— start DATASET RECORDS —
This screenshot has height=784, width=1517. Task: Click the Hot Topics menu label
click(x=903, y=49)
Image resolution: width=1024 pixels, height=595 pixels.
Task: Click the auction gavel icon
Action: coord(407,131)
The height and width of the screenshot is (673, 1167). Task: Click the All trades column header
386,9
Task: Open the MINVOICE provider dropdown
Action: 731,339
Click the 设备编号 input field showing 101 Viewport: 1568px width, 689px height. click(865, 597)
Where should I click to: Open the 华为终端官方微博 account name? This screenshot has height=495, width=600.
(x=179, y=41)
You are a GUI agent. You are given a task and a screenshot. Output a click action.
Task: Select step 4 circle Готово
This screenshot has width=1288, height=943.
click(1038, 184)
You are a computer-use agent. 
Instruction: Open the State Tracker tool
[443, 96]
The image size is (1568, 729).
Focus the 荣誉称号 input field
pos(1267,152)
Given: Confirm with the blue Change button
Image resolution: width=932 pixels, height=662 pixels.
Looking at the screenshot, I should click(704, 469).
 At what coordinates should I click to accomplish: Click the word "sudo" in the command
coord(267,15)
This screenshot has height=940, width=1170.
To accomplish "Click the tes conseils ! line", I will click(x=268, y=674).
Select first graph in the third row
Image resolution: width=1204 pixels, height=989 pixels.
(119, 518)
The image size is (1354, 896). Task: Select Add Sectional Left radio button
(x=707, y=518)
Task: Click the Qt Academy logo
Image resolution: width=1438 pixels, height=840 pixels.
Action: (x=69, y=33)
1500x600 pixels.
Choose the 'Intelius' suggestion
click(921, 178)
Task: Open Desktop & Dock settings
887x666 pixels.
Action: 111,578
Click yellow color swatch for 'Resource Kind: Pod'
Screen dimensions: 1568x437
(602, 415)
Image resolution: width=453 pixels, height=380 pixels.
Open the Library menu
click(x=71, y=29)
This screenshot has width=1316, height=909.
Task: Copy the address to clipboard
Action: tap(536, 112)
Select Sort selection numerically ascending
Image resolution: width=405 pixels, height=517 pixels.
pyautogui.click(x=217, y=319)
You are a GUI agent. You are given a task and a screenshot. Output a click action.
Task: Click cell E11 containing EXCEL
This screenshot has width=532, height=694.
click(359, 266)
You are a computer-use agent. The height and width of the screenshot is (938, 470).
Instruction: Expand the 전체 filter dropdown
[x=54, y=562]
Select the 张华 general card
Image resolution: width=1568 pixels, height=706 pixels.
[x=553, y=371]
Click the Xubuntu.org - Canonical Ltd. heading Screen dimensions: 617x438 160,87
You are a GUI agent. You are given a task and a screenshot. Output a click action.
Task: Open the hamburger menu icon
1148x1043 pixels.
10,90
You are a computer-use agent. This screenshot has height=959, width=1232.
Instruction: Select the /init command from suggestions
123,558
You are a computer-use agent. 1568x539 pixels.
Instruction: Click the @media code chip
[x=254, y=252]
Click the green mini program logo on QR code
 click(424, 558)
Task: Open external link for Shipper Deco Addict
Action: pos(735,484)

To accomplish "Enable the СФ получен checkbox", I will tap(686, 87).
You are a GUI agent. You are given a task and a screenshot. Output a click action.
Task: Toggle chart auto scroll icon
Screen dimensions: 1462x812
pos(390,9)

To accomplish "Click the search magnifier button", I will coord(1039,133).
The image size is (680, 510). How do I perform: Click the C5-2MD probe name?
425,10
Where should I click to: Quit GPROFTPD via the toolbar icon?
— end DATASET RECORDS —
## REQUEST
Copy out the records word for word, starting at the line containing "You are a computer-use agent. This" and ending at the line containing "will tap(686, 87).".

## SOLUTION FOR THIS PROBLEM
You are a computer-use agent. This screenshot has height=959, width=1232.
Instruction: Select the /init command from suggestions
123,558
You are a computer-use agent. 1568x539 pixels.
Instruction: Click the @media code chip
[x=254, y=252]
Click the green mini program logo on QR code
 click(424, 558)
Task: Open external link for Shipper Deco Addict
Action: pos(735,484)

To accomplish "Enable the СФ получен checkbox", I will tap(686, 87).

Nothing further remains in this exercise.